In my follow-up question to Minister Lametti, I asked what impact he believed this would have on a victim’s likelihood to come forward, given that sexual assault is estimated to be the most under-reported crime in Canada. The minister refused to answer the question. Instead, he used the opportunity to tout his government’s record on helping victims of crime. Quite a rich retort from the minister who refused to appoint a Federal Ombudsman for Victims of Crime for 361 days, meaning that a year’s worth of legislation impacting victims did not undergo this critical review. In fact, it would have served us well to have such a review on this legislation as we consider its impact on victims.

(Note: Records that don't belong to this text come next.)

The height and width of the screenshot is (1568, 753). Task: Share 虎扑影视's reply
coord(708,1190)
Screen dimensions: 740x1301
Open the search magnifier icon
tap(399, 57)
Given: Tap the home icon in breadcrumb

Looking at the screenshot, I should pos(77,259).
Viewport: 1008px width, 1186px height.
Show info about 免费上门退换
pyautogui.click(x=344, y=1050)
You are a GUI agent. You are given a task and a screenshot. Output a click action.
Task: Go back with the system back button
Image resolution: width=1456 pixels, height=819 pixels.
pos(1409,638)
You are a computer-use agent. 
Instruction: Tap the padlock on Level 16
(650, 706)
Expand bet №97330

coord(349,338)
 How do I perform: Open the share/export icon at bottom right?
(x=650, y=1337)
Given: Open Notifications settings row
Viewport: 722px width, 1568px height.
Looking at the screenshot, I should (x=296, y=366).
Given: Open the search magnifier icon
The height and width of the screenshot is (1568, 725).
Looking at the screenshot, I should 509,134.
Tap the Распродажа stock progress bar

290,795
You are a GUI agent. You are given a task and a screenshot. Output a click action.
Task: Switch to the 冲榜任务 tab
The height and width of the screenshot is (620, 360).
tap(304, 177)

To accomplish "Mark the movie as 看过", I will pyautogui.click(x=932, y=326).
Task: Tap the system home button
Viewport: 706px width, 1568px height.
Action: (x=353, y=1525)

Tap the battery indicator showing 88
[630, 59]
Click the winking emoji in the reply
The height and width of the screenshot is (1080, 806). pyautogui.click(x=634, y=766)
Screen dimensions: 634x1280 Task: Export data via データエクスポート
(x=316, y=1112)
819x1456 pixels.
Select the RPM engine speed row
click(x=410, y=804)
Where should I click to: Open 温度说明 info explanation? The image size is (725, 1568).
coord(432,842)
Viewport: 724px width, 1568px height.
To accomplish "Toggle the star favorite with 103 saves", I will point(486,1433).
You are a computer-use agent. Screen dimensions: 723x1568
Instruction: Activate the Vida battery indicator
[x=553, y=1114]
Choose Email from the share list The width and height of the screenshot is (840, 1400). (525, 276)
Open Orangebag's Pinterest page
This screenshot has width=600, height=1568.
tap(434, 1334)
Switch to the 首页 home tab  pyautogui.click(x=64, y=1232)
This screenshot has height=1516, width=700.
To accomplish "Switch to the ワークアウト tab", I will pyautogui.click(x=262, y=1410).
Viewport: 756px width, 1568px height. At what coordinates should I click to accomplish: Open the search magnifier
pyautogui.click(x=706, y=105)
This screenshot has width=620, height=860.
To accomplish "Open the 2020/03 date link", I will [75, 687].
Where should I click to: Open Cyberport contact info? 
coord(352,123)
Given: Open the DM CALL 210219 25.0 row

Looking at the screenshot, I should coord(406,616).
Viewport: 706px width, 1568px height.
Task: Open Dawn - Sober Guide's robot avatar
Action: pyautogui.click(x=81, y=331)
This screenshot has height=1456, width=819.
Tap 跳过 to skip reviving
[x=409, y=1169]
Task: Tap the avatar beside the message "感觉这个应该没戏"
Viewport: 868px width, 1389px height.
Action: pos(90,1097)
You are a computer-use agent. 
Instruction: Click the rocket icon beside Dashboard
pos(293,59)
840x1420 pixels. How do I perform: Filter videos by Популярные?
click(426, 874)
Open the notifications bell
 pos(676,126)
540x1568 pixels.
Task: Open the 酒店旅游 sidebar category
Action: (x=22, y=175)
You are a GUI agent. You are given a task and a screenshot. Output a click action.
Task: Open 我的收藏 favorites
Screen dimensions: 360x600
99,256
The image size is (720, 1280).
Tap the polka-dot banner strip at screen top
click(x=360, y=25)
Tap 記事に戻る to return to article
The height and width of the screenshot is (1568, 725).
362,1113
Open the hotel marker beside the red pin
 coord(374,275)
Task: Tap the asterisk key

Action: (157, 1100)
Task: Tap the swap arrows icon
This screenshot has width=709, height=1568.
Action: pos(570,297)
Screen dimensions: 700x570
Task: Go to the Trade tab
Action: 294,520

While the minister did not have the answer, those who work with victims of sexual violence know exactly what is at stake. When Jennifer Dunn was asked about this during the Senate Legal Committee, she indicated that she heard from a victim in her centre’s care that very day that she testified — the victim stated, unequivocally, that less protection in sentencing means fewer women coming forward, which would be a real setback for the fight against sexual assault.
Senator Boisvenu, in bringing forward this amendment, has carefully selected the offences that are most highly correlated with domestic and family violence — offences for which a house arrest in the community would pose the greatest risk to victims.
Some senators in the Legal Committee noted that criminal defence lawyers want this bill passed as quickly as possible, specifically the conditional sentence expansion — “imperfect as it may be,” they said — because it would benefit their current clients.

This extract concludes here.